The grants support Associate Professor Shane Grey and Dr Tatyana Chtanova in finding new and effective treatments for pancreatic cancer, one of the most lethal cancers with a current 5-year survival rate of just ~9%.
Over 3,200 people are diagnosed with pancreatic cancer in Australia each year and by the time most are diagnosed, the cancer has often begun to spread outside the pancreas.
The new research will investigate how using immunotherapy – cancer therapy designed to activate a patient’s own immune system to target cancer – could be used to treat the disease. This type of therapy is effective in other cancers, but has not yet been successful in the treatment of pancreatic cancer.
Associate Professor Shane Grey (Laboratory Head – Transplantation Immunology), awarded an Avner Foundation Innovation Grant for $100,000.
Associate Professor Grey’s team has discovered an immune checkpoint protein called A20. Immune checkpoints regulate the immune system and stop it from targeting cells that do not need an immune response. Some cancer cells can shield themselves from the immune system by stimulating immune checkpoints.
Using CRISPR gene editing technology, the project team will genetically alter the A20 checkpoint in T cells, a type of immune cell with the ability to target foreign cells in the body.
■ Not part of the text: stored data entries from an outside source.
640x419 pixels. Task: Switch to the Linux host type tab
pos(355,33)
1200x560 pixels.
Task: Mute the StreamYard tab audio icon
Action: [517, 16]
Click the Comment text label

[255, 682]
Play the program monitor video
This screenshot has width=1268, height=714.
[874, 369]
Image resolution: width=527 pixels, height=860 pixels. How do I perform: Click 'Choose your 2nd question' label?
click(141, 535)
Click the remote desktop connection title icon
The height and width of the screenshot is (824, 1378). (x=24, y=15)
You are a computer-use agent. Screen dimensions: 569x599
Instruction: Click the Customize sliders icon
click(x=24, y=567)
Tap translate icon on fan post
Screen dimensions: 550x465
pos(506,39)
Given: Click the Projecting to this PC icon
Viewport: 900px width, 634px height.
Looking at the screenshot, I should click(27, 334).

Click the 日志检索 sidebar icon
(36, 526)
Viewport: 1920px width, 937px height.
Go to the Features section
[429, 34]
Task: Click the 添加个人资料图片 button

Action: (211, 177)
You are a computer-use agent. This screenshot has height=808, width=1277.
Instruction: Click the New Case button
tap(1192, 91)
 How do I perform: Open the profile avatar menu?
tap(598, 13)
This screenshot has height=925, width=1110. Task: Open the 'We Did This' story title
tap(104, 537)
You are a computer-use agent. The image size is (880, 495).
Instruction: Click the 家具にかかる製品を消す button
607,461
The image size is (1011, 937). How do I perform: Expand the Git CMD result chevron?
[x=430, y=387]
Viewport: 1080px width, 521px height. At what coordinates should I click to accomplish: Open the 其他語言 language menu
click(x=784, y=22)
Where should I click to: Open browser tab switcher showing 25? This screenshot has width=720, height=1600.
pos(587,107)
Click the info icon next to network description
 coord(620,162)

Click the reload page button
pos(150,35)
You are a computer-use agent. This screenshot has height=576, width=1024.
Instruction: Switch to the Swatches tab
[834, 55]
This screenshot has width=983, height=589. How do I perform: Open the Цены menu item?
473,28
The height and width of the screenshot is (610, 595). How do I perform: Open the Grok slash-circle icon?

The researchers hope that ‘tuning’ the T cells and re-administering them to the patient could effectively target pancreatic cancer cells.
Through the project grant, the team will conduct a series of pre-clinical studies to investigate the impact of A20 variants in mouse models of pancreatic cancer. Associate Professor Grey says this approach may be beneficial as a stand-alone pancreatic cancer therapy, or work in synergy with emerging immune therapies.
Dr Tatyana Chtanova (Laboratory Head – Innate and Tumour Immunology), awarded an Avner Foundation Innovation Grant for $100,000.
The aim of this project is to develop a novel immunotherapeutic approach that, unlike most currently available immune therapies, targets the innate rather than adaptive immune system, which can lead to an influx of immune cells into tumours.
In experimental models, the project team hopes to harness the immune system’s ability to fight infections, by injecting microorganisms directly into pancreatic tumours to initiate a response by the innate immune system.
The researchers have already tested their approach in experimental models of lung cancer and melanoma, where it was shown to dramatically increase immune cell influx and inhibit tumour growth. The researchers hope targeting the innate immune system will show similar promise for the treatment of pancreatic cancer.
Michelle Stewart, CEO of the Avner Pancreatic Cancer Foundation, says the Foundation is pleased to award funding to these innovative projects. “We are encouraged by the high calibre of the research and believe that investment into projects like these will help us to increase survival for people diagnosed with pancreatic cancer,” she says.